Extrait du document:
********
INTERVIEW : R.Remaud, l'entretien grand format (1/2)

Publiée par Ivan Cappelli le mardi 5 juillet 2016 à 16:00
R.Remaud

L'envie était là, mais le temps à la réalisation manquait des deux côtés. Après une nouvelle saison riche en émotions, le président de la Fédération Française de Badminton, Monsieur Richard Remaud, a pris le temps de se confier à Badmania sur sa vision du badminton. Voyage en deux chapitres (le second sera publié demain après-midi) et sans langue de bois, au plus profond des convictions du dynamique leader de la FFBaD.

''Si le système de classement n'est pas bon ...''

Le nouveau classement fédéral a beaucoup fait parler cette année. Comment analysez-vous ce changement ?

"Je porte un regard circonspect. Ce changement était motivé d'abord par le fait de toujours suivre les engagements pris par la Fédération, y compris ceux de mes prédécesseurs. En l’occurrence, cette, évolution avait été annoncée à plusieurs Assemblées Générales, et même lors d'un congrès à Boulogne sur Mer (62). Nous avons voulu mettre en place cette évolution de façon raisonnée, ce qui excluait une mise en place dès 2013/2014. On m'avait promis qu'il serait effectif en 2014 : ça n'a pas été le cas. J'ai donc demandé à ce que des travaux complémentaires soient menés pour 2015, afin de préserver les clubs et les organisateurs tournois, ce qui a été fait.

Si je suis circonspect, c'est que même si je loue les salariés et bénévoles qui ont travaillé très dur dessus - y compris depuis sa mise en ½uvre - force est de constater que le nouveau système de classement n'est pas abouti. Il reste des ajustements à faire qui ont déjà été discutés en Assemblée Générale. Les joueurs se sont toutefois assez rapidement adaptés, malgré quelques incohérences notamment chez les plus jeunes qui nous ont vite été remontées. L'impact négatif sur l'organisation des compétitions n'a en revanche pas été suffisamment appréhendé. Quand on prend un dossier à charge, il faut prendre en charge tous les aspects du dossier et, sur ce point, ça n'a pas été suffisant.
********
Objectif de la tâche: Dans l'entretien ci-dessus, recopiez mot pour mot le passage qui s'ouvre sur les mots contenant « L'envie était là, mais » et se termine par « de la FFBaD. ».

Contenu des données:
********
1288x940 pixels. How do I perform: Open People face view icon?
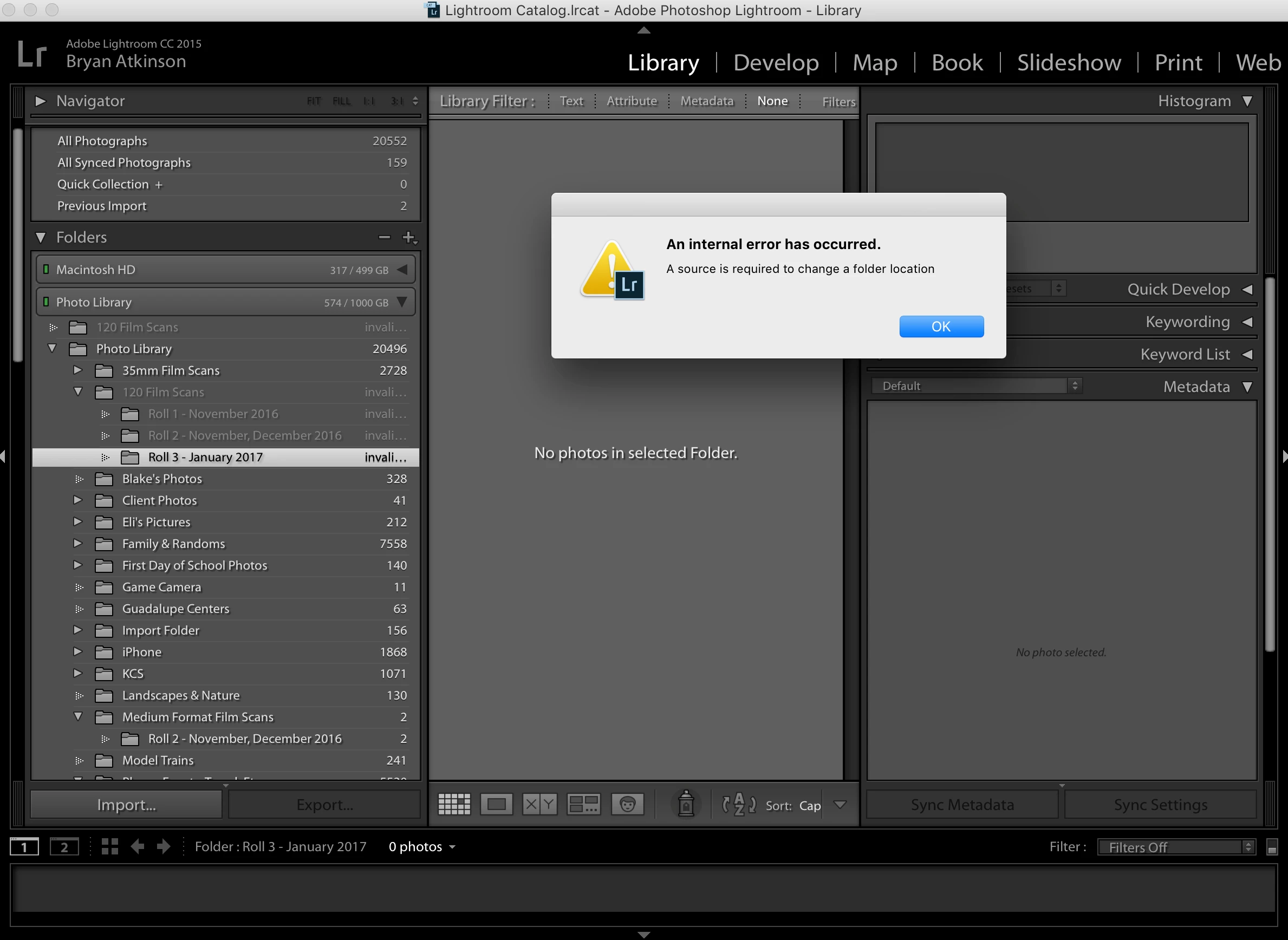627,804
********
Réponse écrite:
L'envie était là, mais le temps à la réalisation manquait des deux côtés. Après une nouvelle saison riche en émotions, le président de la Fédération Française de Badminton, Monsieur Richard Remaud, a pris le temps de se confier à Badmania sur sa vision du badminton. Voyage en deux chapitres (le second sera publié demain après-midi) et sans langue de bois, au plus profond des convictions du dynamique leader de la FFBaD.